The question I'm given is this:
Let $S$ be the subspace of $R^{4}$ consisting of the solutions to the following system of equations:
$$x_{1}+2x_{2}+2x_{3}+2x_{4}=0$$
$$x_{1}+5x_{2}+8x_{3}+5x_{4}=0$$
$$-3x_{1}-4x_{2}-2x_{3}-3x_{4}=0$$
I am asked to give a basis for $S$.
I have attempted to solve this by putting this into a matrix and solving for my $x_{1}$, $x_{2}$, $x_{3}$, and $x_{4}$, but I don't really know where to go from there. I am sure I'm missing something important.

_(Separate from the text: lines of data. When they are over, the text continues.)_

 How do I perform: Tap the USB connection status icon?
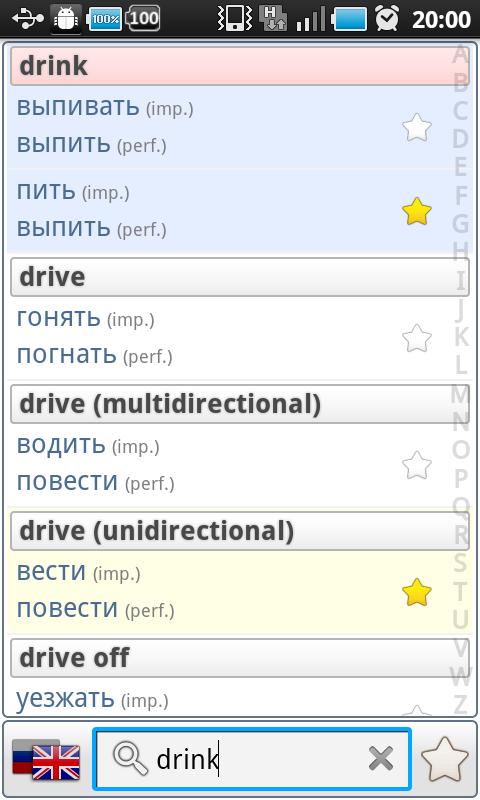tap(28, 19)
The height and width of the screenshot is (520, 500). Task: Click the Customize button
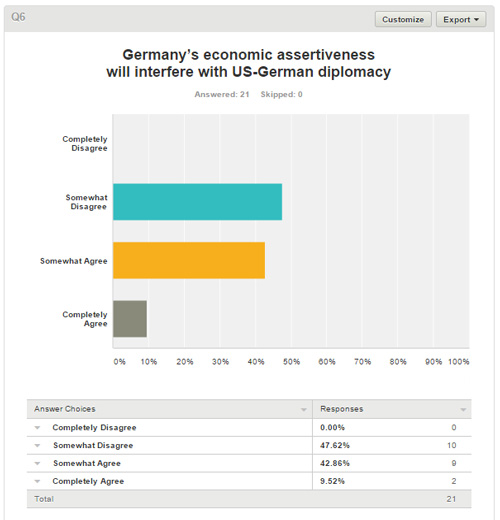403,19
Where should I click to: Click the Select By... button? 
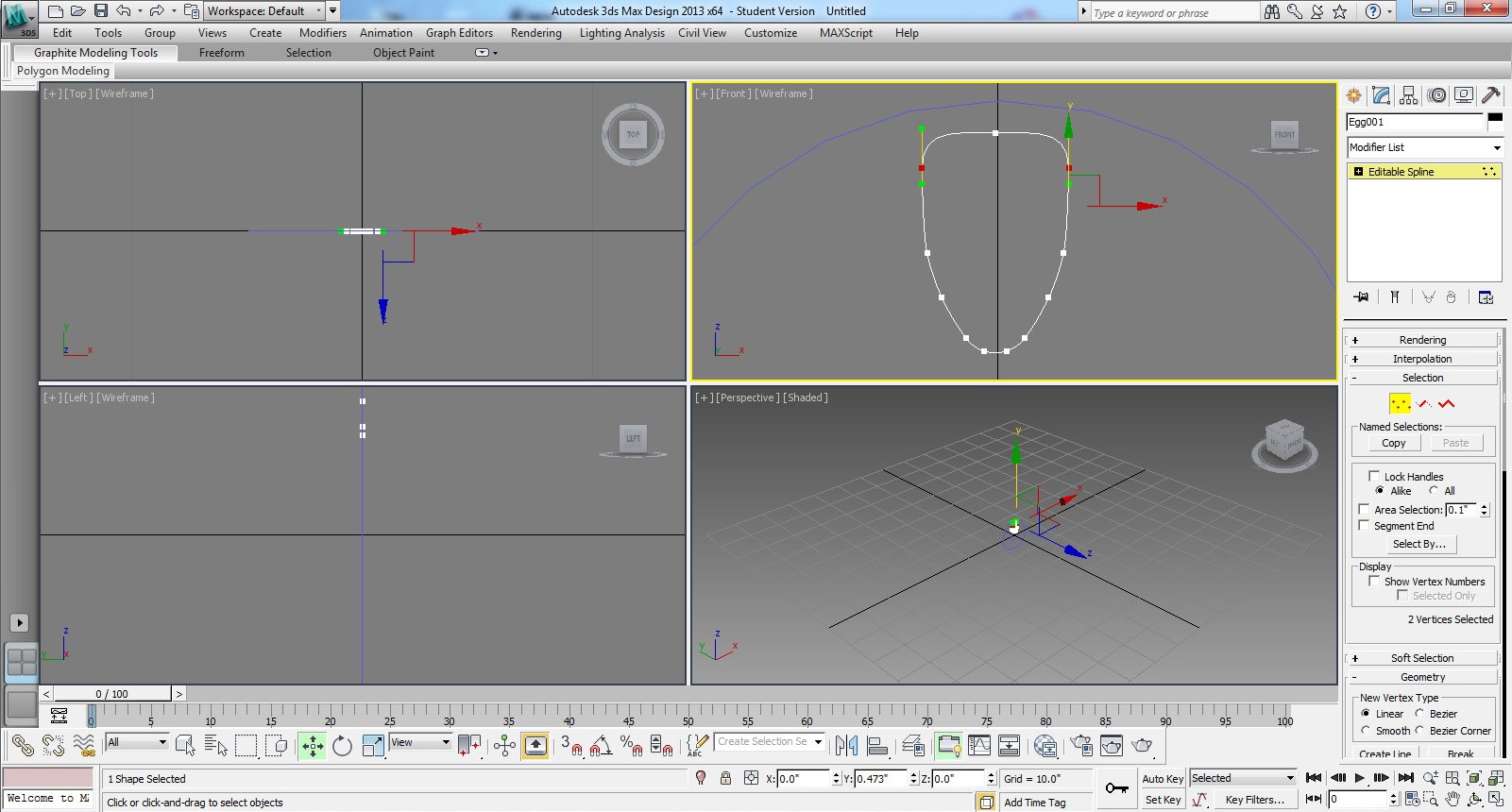point(1419,544)
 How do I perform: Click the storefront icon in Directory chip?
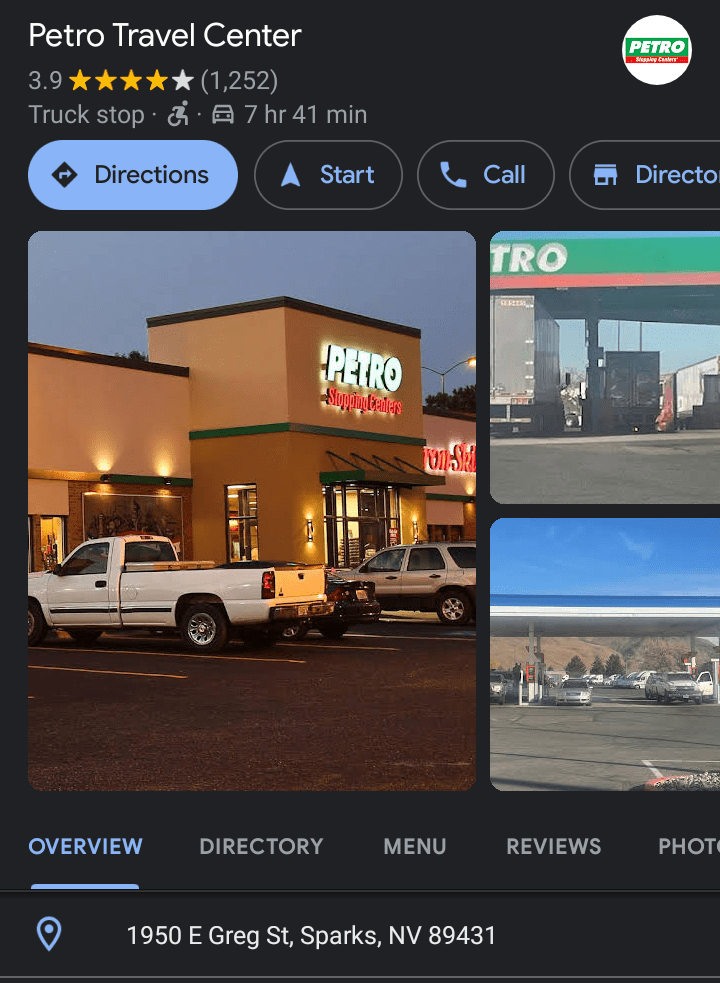[x=605, y=175]
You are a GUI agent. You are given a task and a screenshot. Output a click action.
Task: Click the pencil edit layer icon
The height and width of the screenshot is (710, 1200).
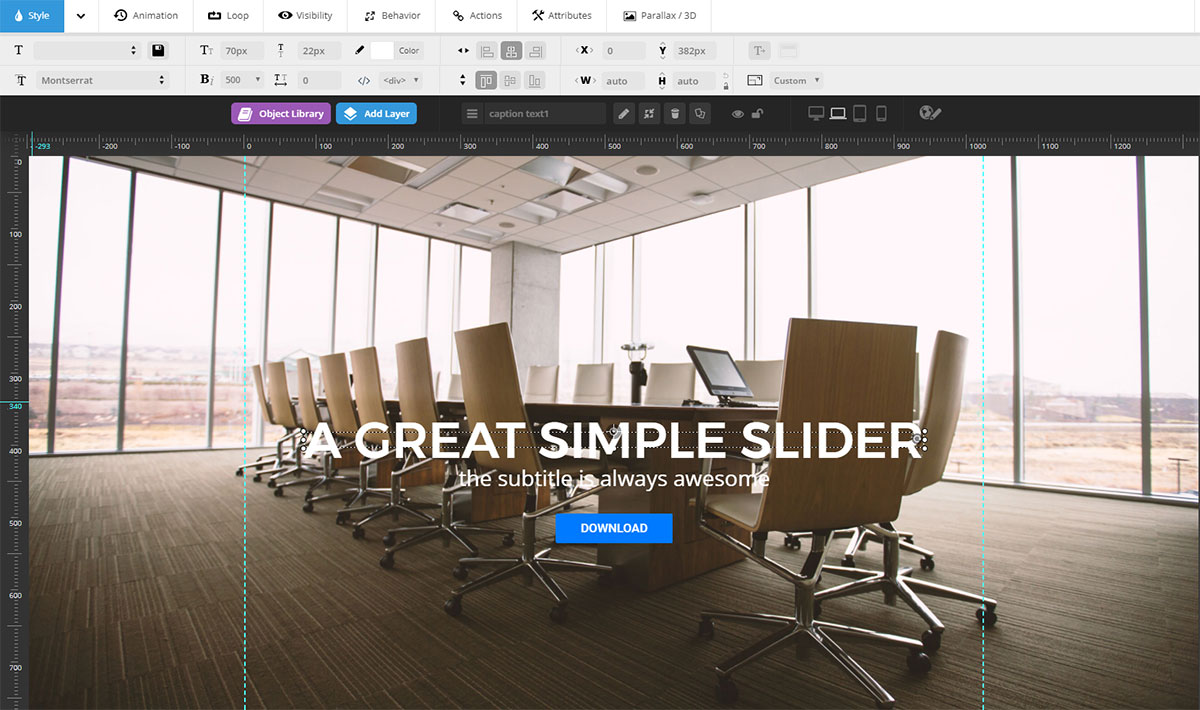point(624,114)
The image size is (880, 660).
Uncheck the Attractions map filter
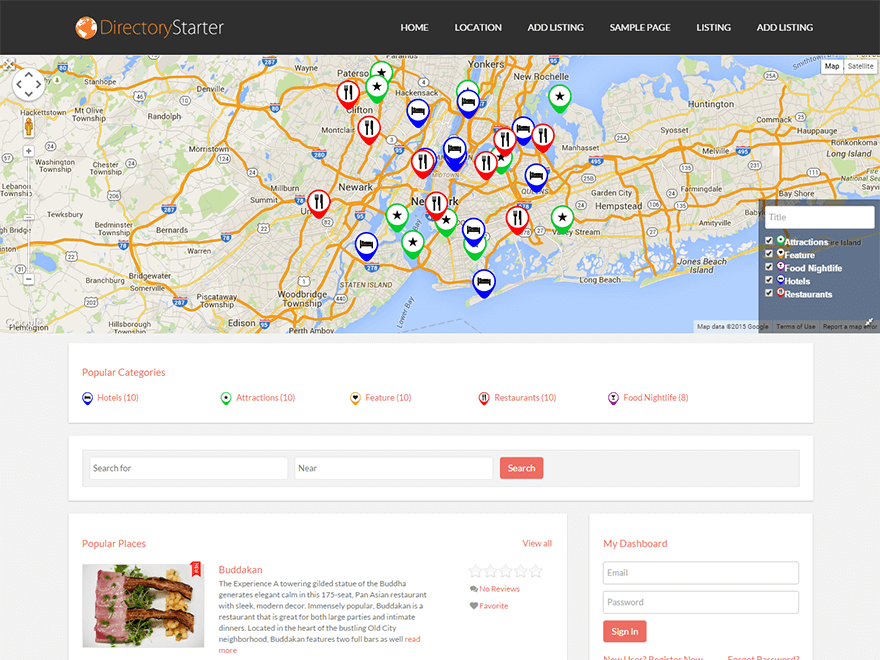click(768, 241)
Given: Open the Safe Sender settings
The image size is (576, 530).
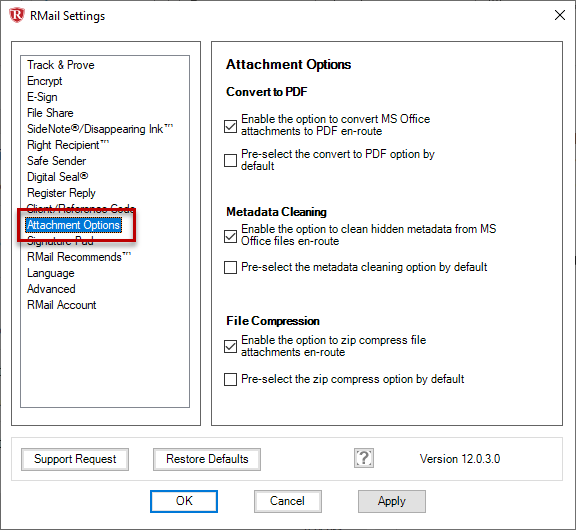Looking at the screenshot, I should coord(56,161).
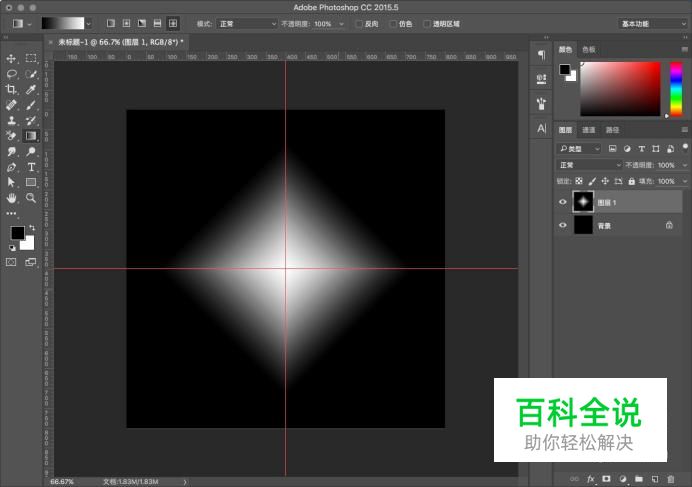Select the Hand tool
The image size is (692, 487).
click(x=12, y=198)
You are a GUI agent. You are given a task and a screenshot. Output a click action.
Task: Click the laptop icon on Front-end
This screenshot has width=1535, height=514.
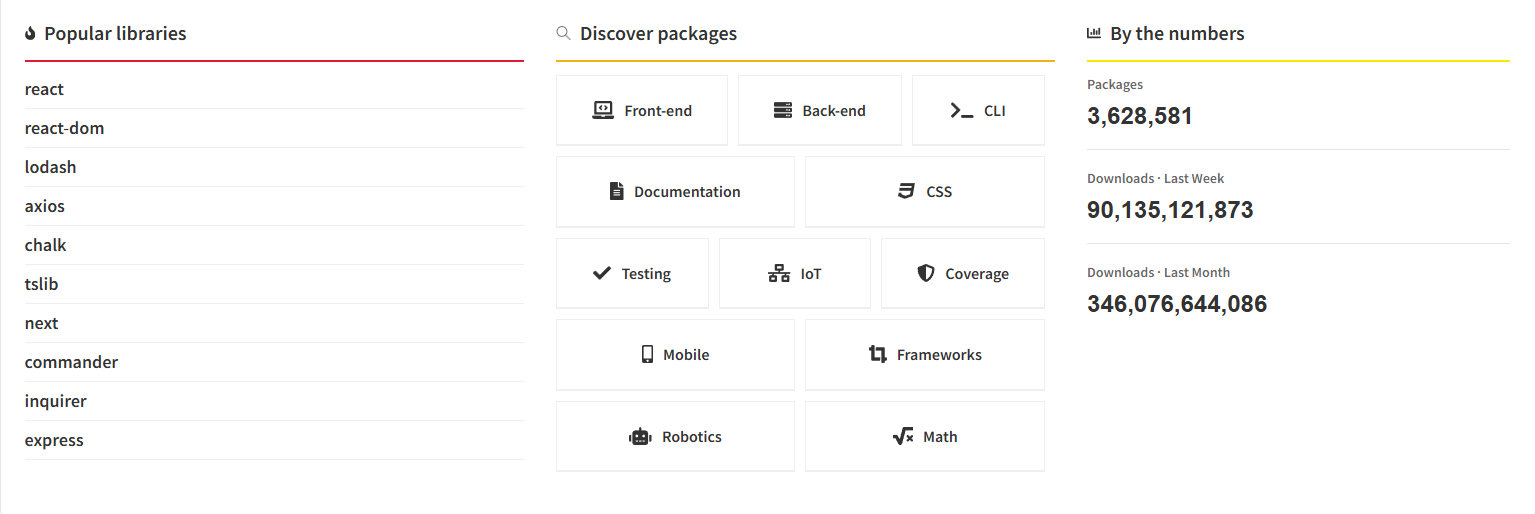[x=603, y=110]
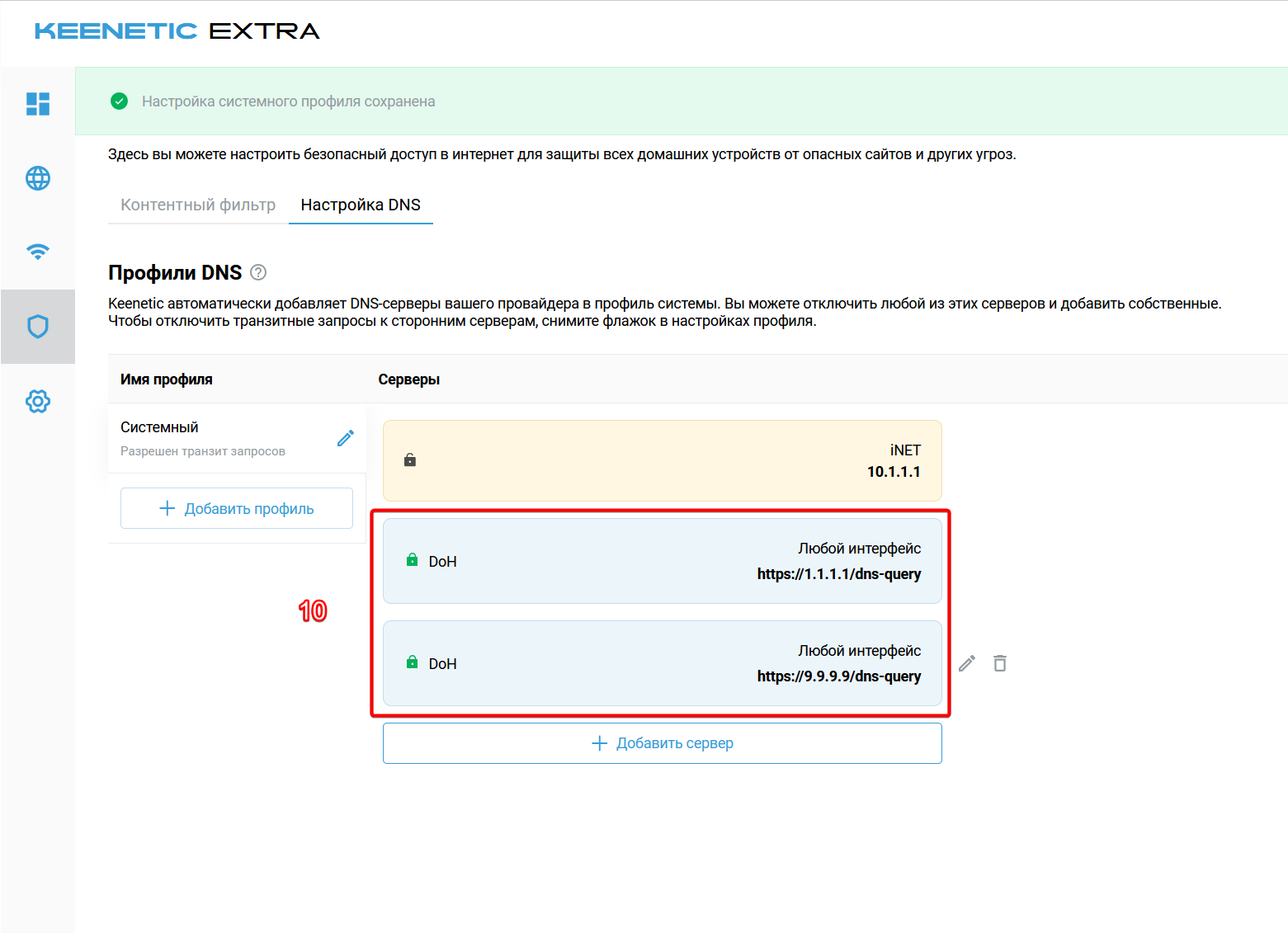Click the help icon beside Профили DNS
1288x933 pixels.
tap(258, 272)
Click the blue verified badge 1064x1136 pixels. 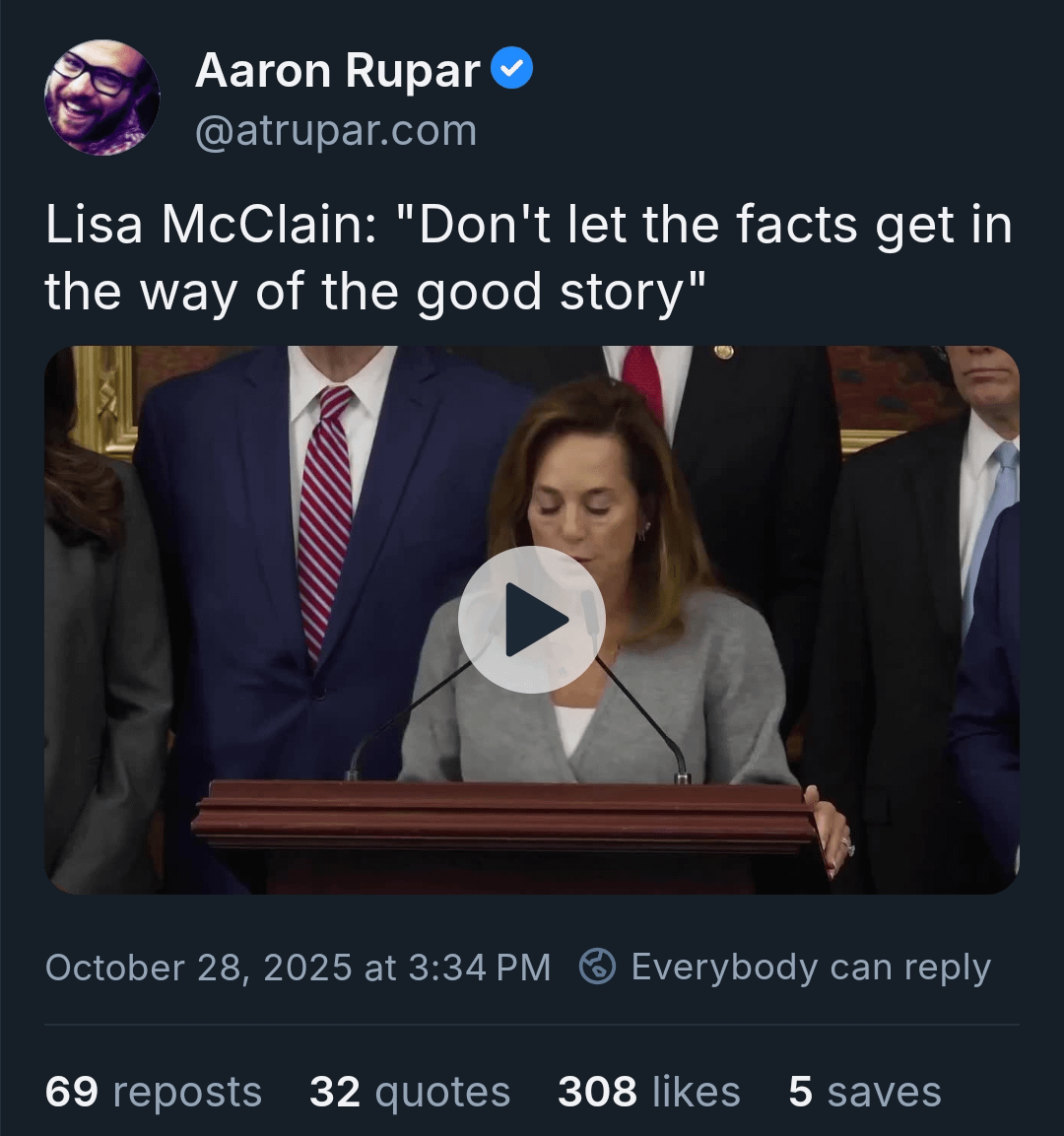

Any help would be greatly appreciated!
Best Answer
You can also do it without matrices, simply by solving the equations. Label them (1),(2),(3).
4(1)-(2): $3x_1+3x_2+3x_4=0$ (4). Then -(2)-4(3): $11x_1+11x_2+7x_4=0$ (5). Now 11(4)-3(5): $x_4=0$ and so $x_1+x_2=0$. (2) now gives $x_2+2x_3=0$. So putting $x_3=k$ we have $x_1=2k,x_2=-2k,x_3=k,x_4=0$.
Check: (1) $2k-4k+2k=0$, (2) $2k-10k+8k=0$, (3) $-6k+8k-2k=0$.
So a basis for $S$ is $(2,-2,1,0)$.